Plus l’individu était censé être en proie à ses peines, et plus, par un phénomène de “déjà-vu”, le cerveau fabriquait des parades consolatrices. Des gerbes de fleurs et d’images en tout genre sortaient immanquablement de son esprit, un peu comme dans le cerveau de Gabriel Garcia Lorca, sans toutefois en avoir nécessairement la beauté et la profondeur. Mais on aurait pu dire que ce nouvel homo-télé-novelus était certainement à mi-chemin entre le fameux poète et un figurant de roman-photo.

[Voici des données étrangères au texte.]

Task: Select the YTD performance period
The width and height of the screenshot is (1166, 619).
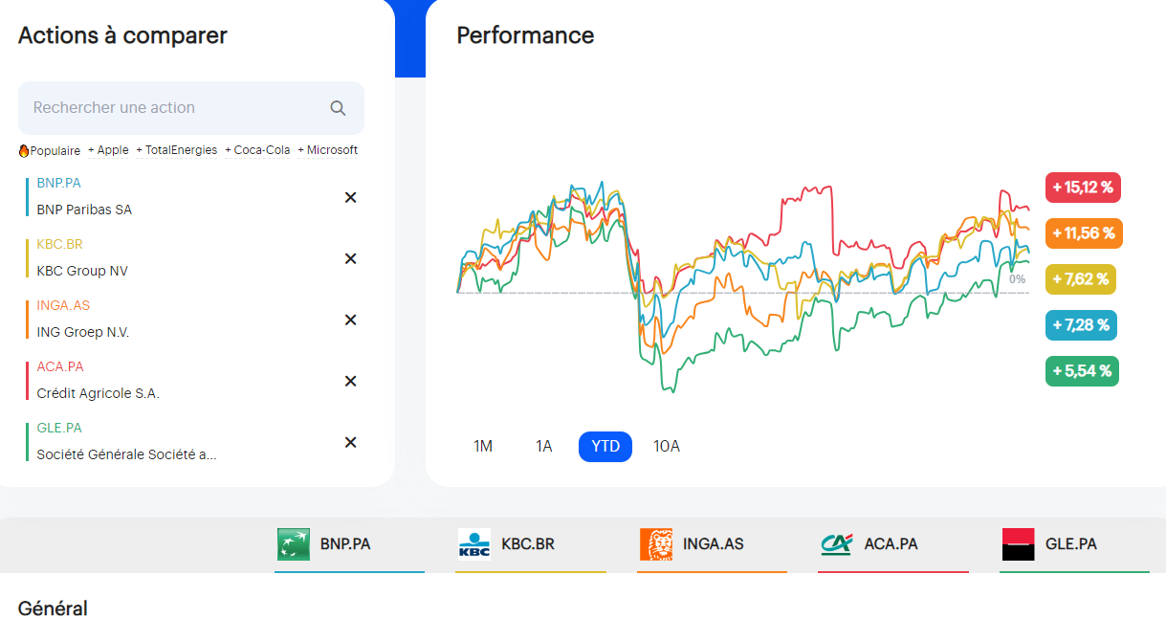Action: point(605,447)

Greta la fille de F. avait sans le savoir le privilège de manger un plat de spaghetti bolognaise devant une rose translucide de Birmanie. Sa tendre tige épineuse traversait le volume transparent d’un grand verre à eau. F. avait certainement ramené la rose du Champ, mais il ne s’en souvenait pas ; une rose c’est peu de chose, après tout. Dans sa grande cuisine, il ne manquait que ce détail pour donner à F. la vision qu’il imaginait d’un catalogue de mobilier suédois. La lumière du soleil venait caresser la base du verre 2€, posé sur la table en hêtre naturel 99€, créant un effet de prisme. Comme si un projecteur avait été réglé avec précision, donnant l’impression que le miracle du bonheur pouvait se dématérialiser d’un catalogue de décoration pour se reproduire par mentalisation dans la cuisine de F..
Greta avait l’habitude de voir son père déplacer les objets, courir partout d’un coin à l’autre de la pièce, puis prendre du recul, regarder de loin si ça « fonctionnait », comme il disait, pour une photo.
Puis, dans un élan de tendresse compassionnelle, elle figea son mouvement quelques longues secondes, pendant lesquelles il saisit son appareil photographique sur le bord de la commode, et “clic”.

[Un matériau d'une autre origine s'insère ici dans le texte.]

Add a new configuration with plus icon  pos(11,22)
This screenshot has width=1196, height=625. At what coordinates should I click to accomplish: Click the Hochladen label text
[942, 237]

Pendant qu’il admirait son cliché où la volute florale dans le verre au premier plan laissait apercevoir le visage de sa tendre enfant, le téléphone avait sonné dans sa poche, un numéro inconnu. On lui proposait de venir renouveler son contrat de cinq ans au Champ Démocratique. Il repensa à son rendez-vous étrange, la première fois. Et à sa séparation avec la belle Amande.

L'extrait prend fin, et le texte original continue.